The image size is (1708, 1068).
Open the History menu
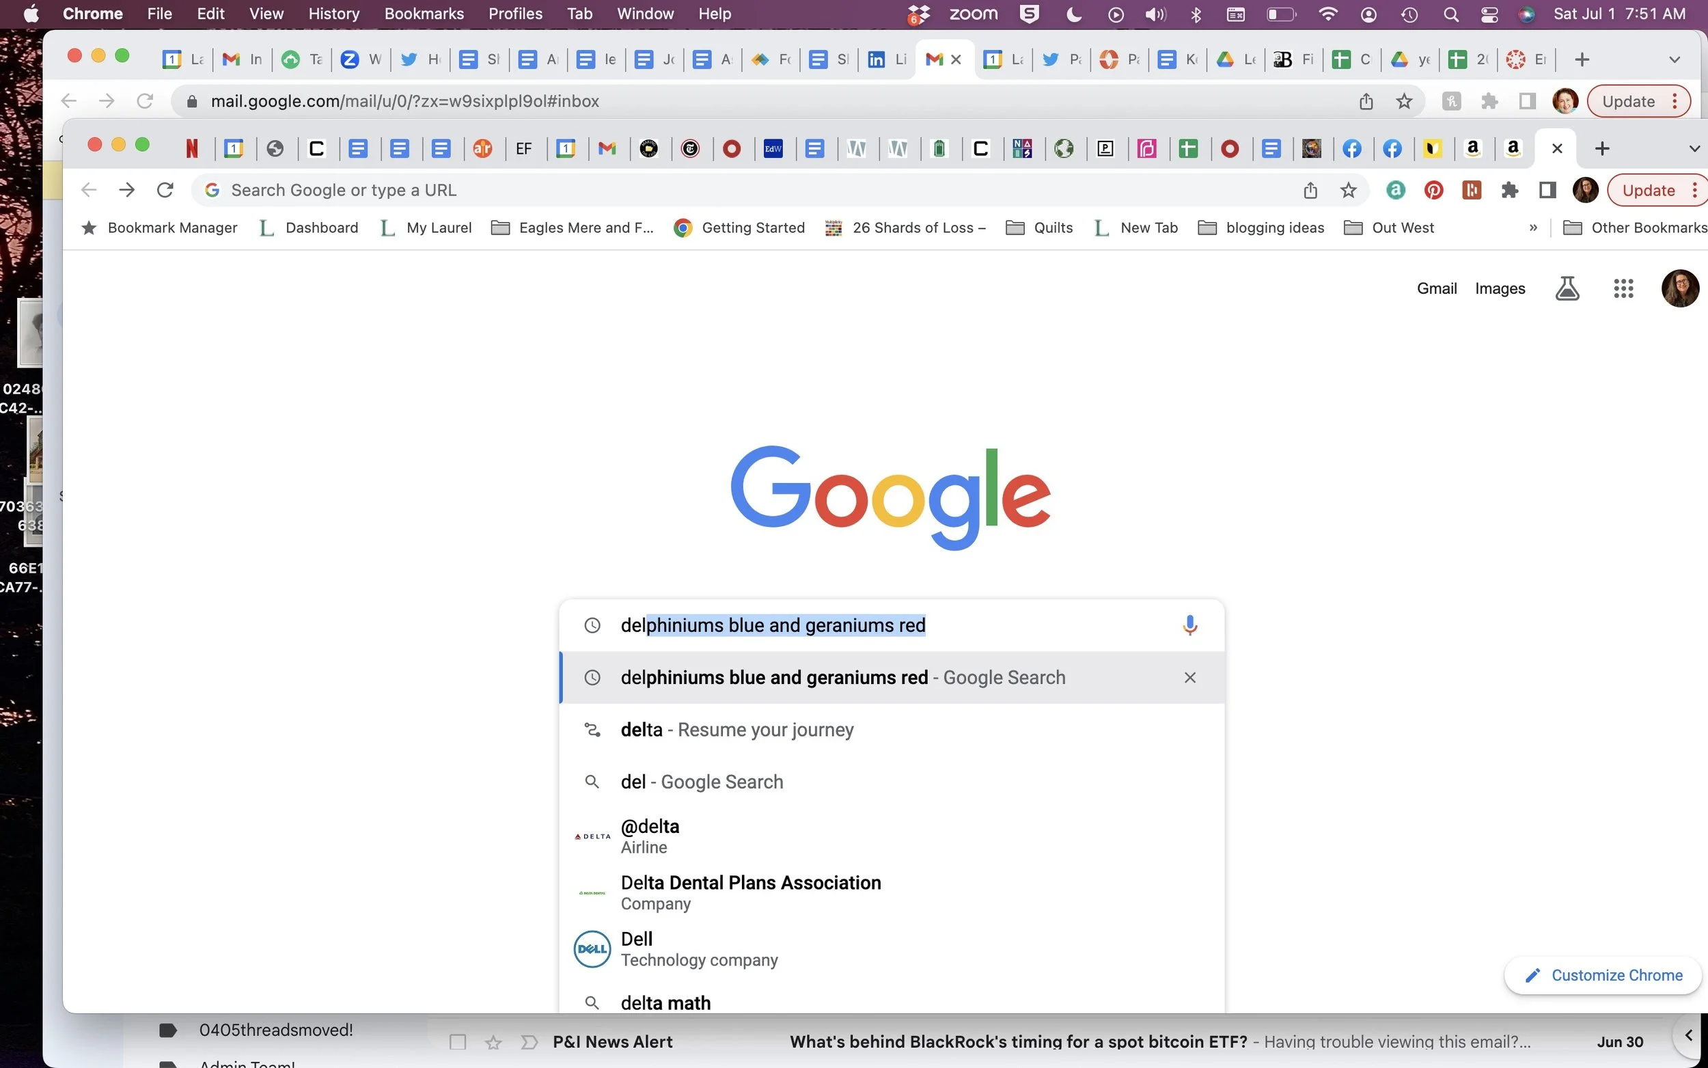pyautogui.click(x=333, y=14)
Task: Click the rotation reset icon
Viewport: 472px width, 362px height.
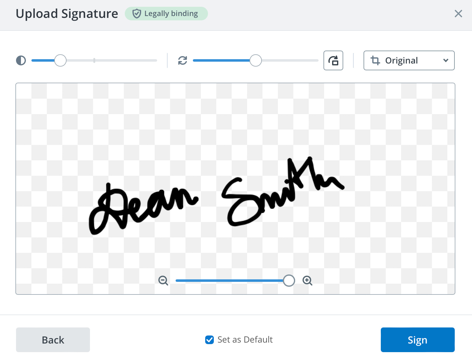Action: [x=182, y=60]
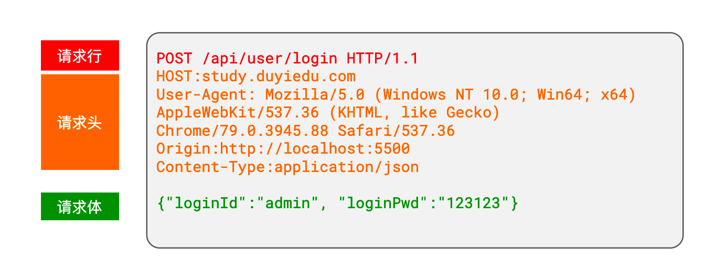Click the HOST:study.duyiedu.com header line
The image size is (704, 279).
tap(256, 77)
════════════════════
*Problem statement:* Copy out all of the entries above line for line, leaving out the pictures.

*Full response:*
The image size is (1708, 1068).
Open the History menu
pyautogui.click(x=333, y=14)
Task: Click the rotation reset icon
Viewport: 472px width, 362px height.
Action: [x=182, y=60]
Click the HOST:study.duyiedu.com header line
The image size is (704, 279).
tap(256, 77)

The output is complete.